[Retros] The generic understanding of Retro-Strategy

Rol, Guus G.A.Rol at umcutrecht.nl
Tue May 29 13:59:13 EDT 2007

Dear retro-friends,

At this point in time nothing is to be found in the FIDE Laws or Codex conventions about retro-strategy (or retro-synthesis). One might therefore be tempted to believe nu such thing as retro-strategy exists. There are a few conventions about e.p. and castling(s) and 50 moves and repetitons which stand in their own rights and do not seem to point at anything of the generic quality one would associate with a broad concept like "retro-strategy". But, when looking further, it becomes clear that there is a lot more in the rules than just a few scattered case-laws. First of all, there is the "footprint definition" of retro-strategy in the Codex. It does not define what retro-strategy is, but it defines what it is not! See:

article 16 .... Other conventions (which also affect other rights to move) should be expressly stipulated, for example: .... (b) If several possibilities that result in several solutions are to be distinguished in the retro play, i. e. in the proof game or in some parts of it, then these possibilities are called retro-variants (for example RV).

The immensely important statement made here is that the default conventions do not contain retro-variants as the latter require expressed stipulations. In a generic translation it means that every non-RV retro-problem must have a synthesized (forward) solution. That of course implies the assumption that there are rules to decide every contest between uncertain game state variables - such as the one between mutually exclusive castlings. As my composition Probleemblad R309 below demonstrates, this is not the case. There is nothing in the Codex to arbitrate between castling right and repetition. Is this a problem? No, it is not. Driven by necessity we apply every available cellular state convention in the only mode available to us which is "first come, first served". How else could we abide by the rules if retro-variants are unavailable? In R309 the first game state to be resolved is "repetition draw?". Answer: No draw, because this is not the preferred value for this game-state variable; the repetition draw must be 100% certain. The second issue arises a full move later after the first one has been decided. Black can no longer castle and must accept defeat because of the unavoidable earlier choice.

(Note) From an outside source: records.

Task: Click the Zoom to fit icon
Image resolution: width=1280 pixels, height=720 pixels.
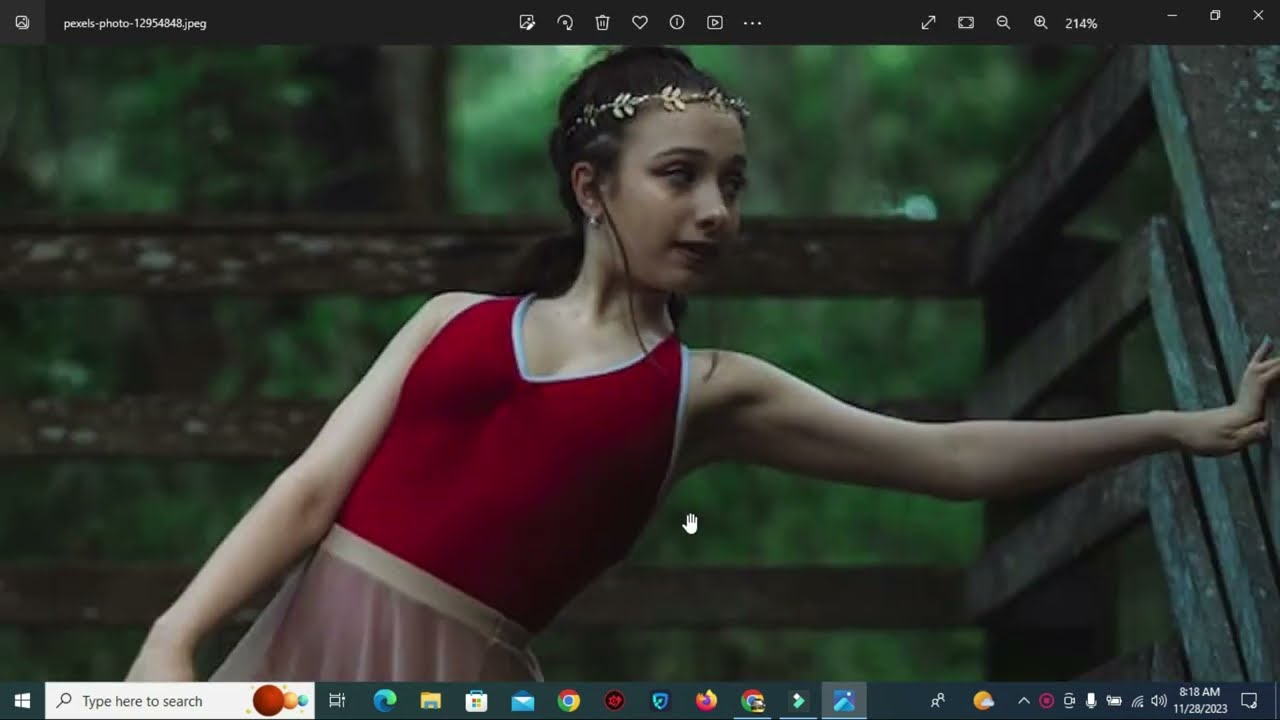Action: click(966, 23)
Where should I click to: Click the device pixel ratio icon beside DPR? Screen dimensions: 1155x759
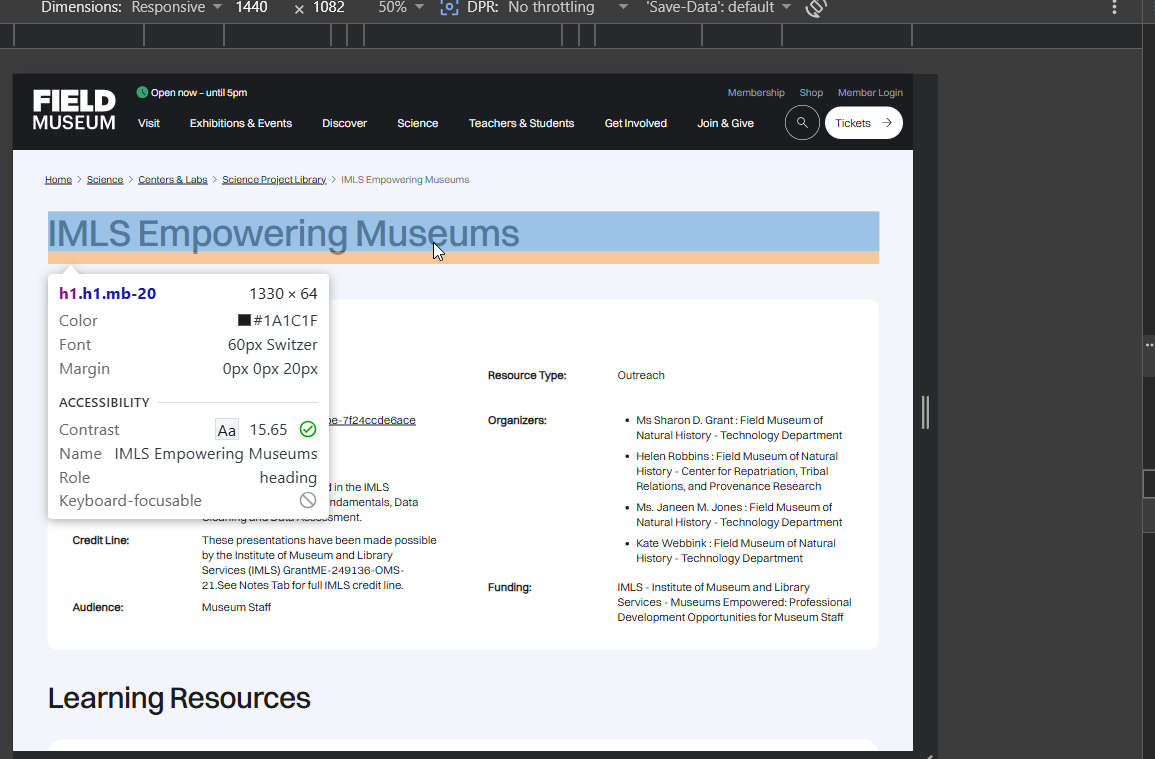click(450, 8)
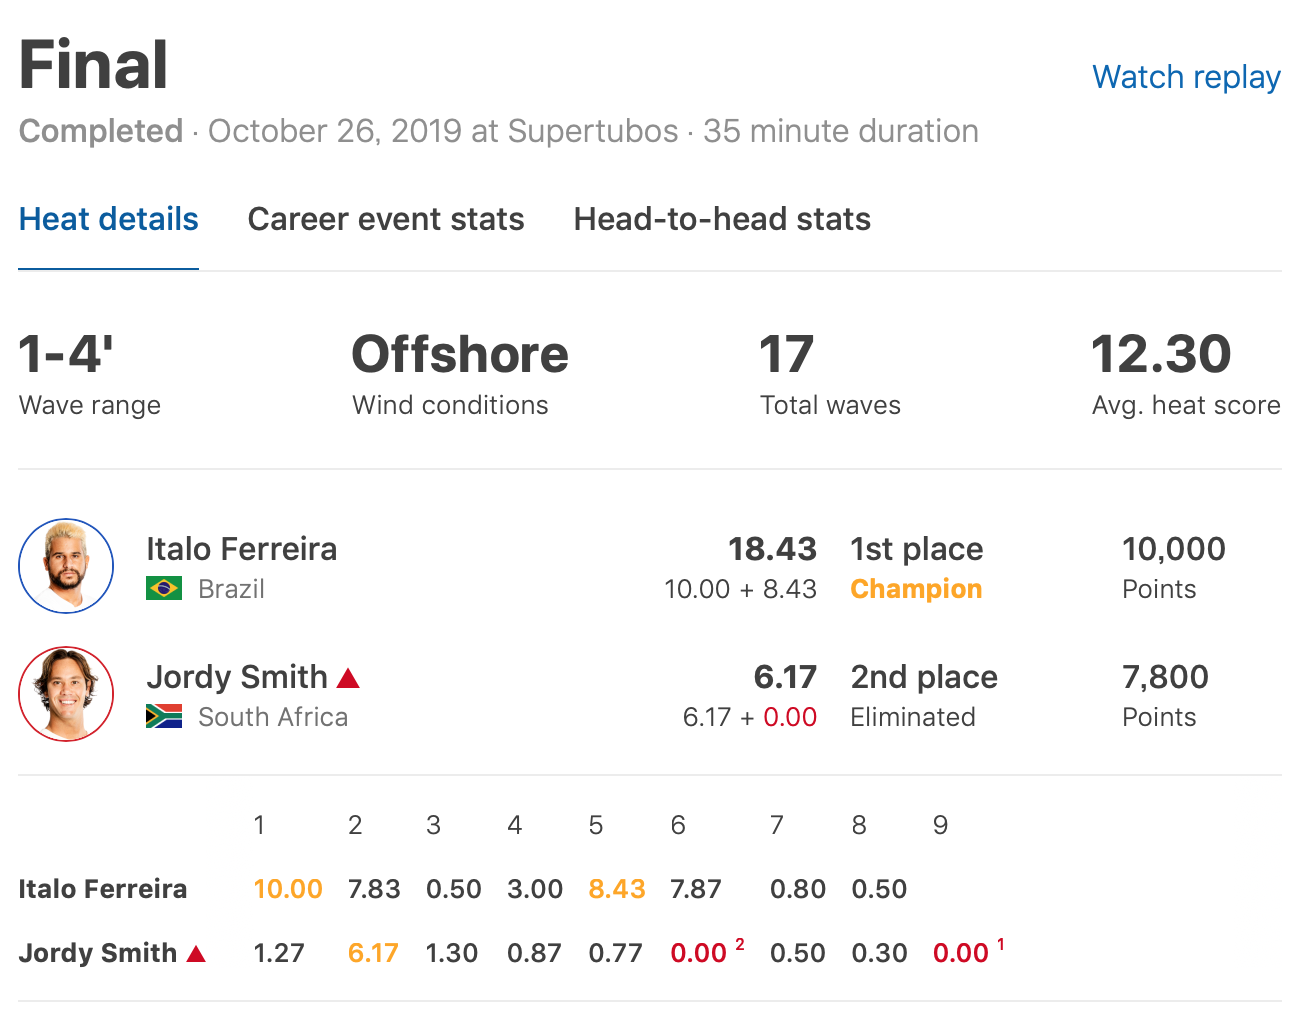Viewport: 1310px width, 1010px height.
Task: Click wave number 7 column header
Action: pos(776,825)
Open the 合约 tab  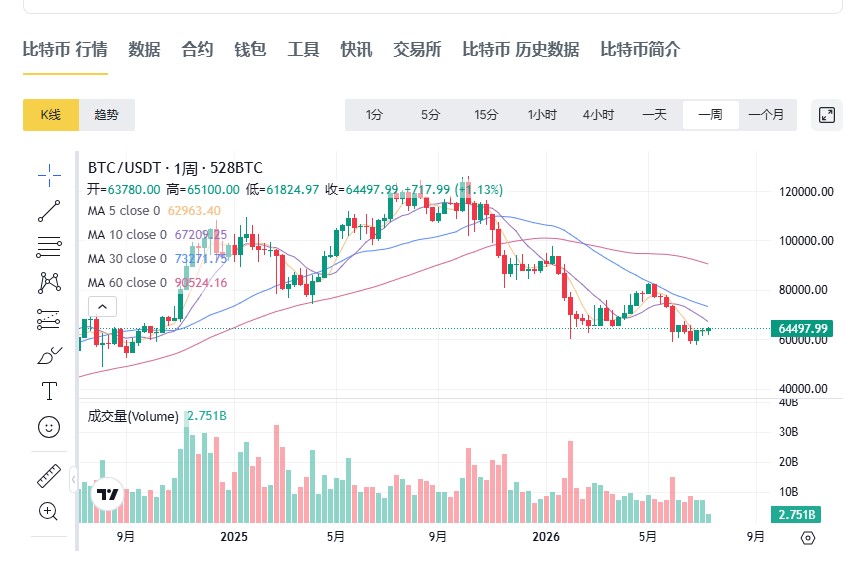coord(197,49)
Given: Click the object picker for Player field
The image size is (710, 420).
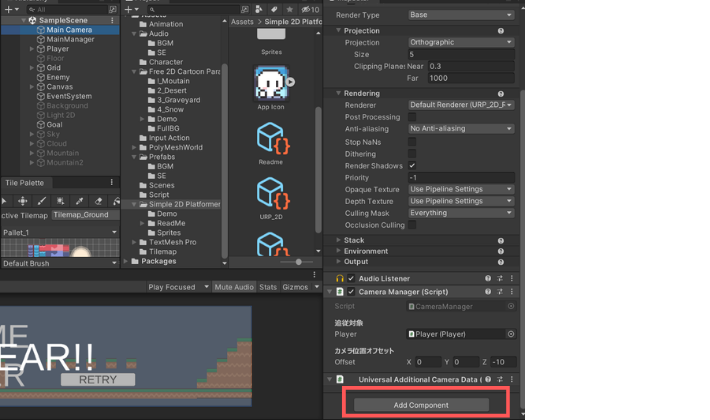Looking at the screenshot, I should (x=511, y=334).
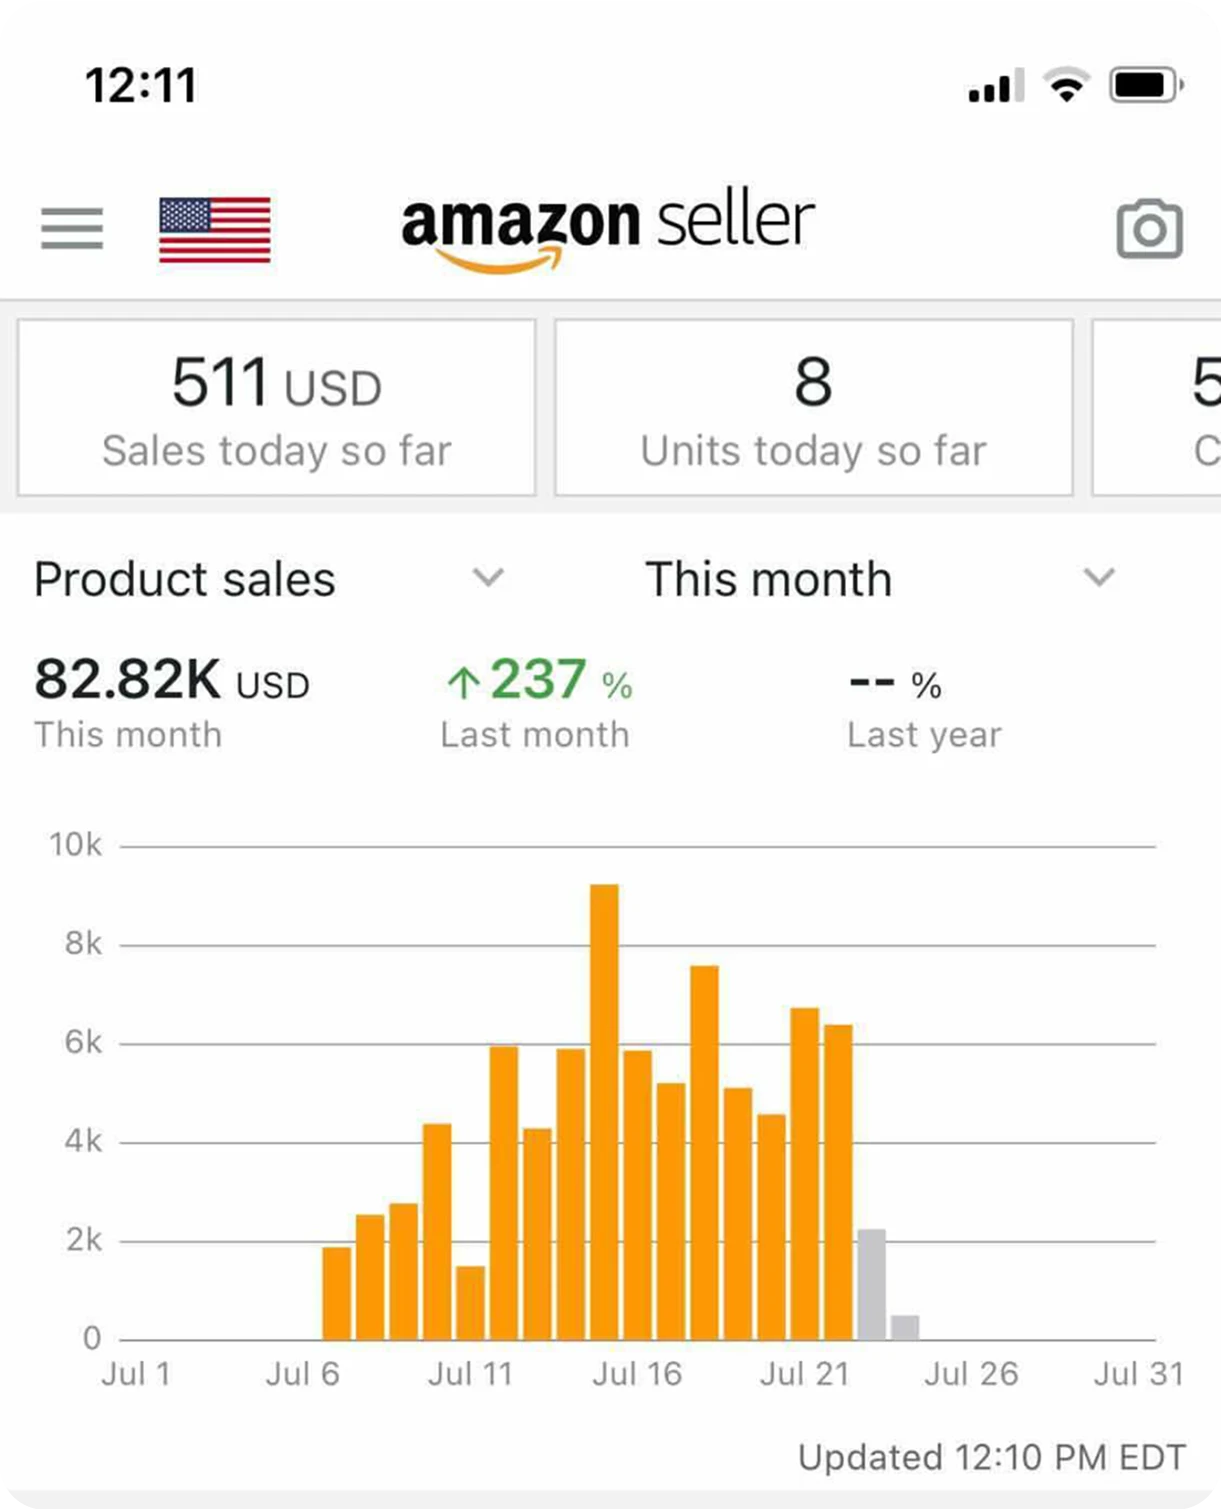Tap the cellular signal bars icon
This screenshot has width=1221, height=1509.
click(995, 86)
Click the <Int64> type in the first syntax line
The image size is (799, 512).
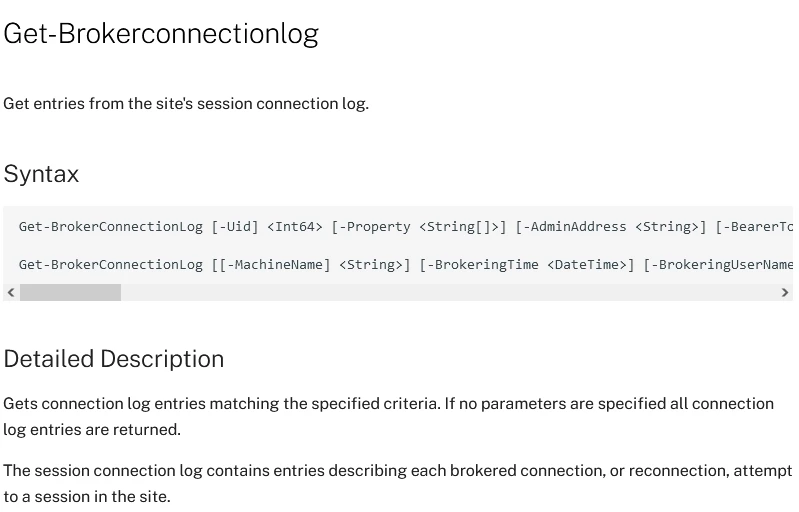[295, 226]
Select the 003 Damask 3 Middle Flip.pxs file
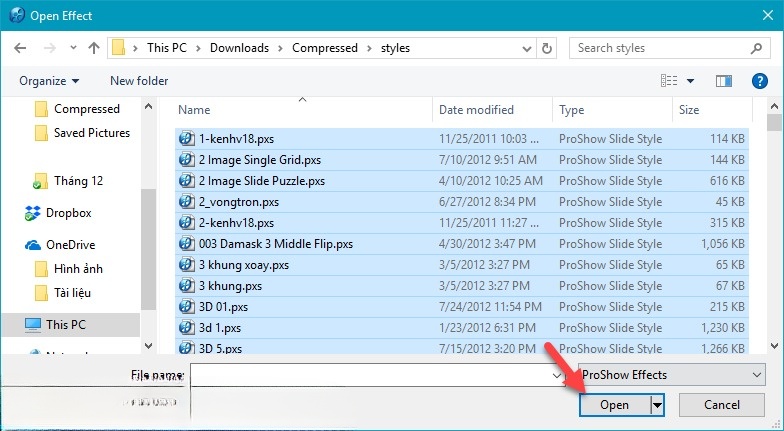This screenshot has width=784, height=431. click(x=275, y=244)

Where does this lead us? Most certainly in the direction of a concept driven by generic principles. We need the idea of "preference" in game state conditions and we need the idea of "time-order" to resolve yet uncharted territories. What we don't need is "the mutually exclusive castling rule" (also in article 16) since it is already contained by the forementioned principles! By the way "first come, first served" is often referred to as "Leap before you Look" or LbyL. Note that I did not define retro-strategy from LbyL but I found LbyL by outlining retro-strategy from its complementary approach, retro-variants. Of course, RV is a valid subject in itself and arguably more akin to the scientific method. I do not extend such compliments to AP but that is a subject for another day.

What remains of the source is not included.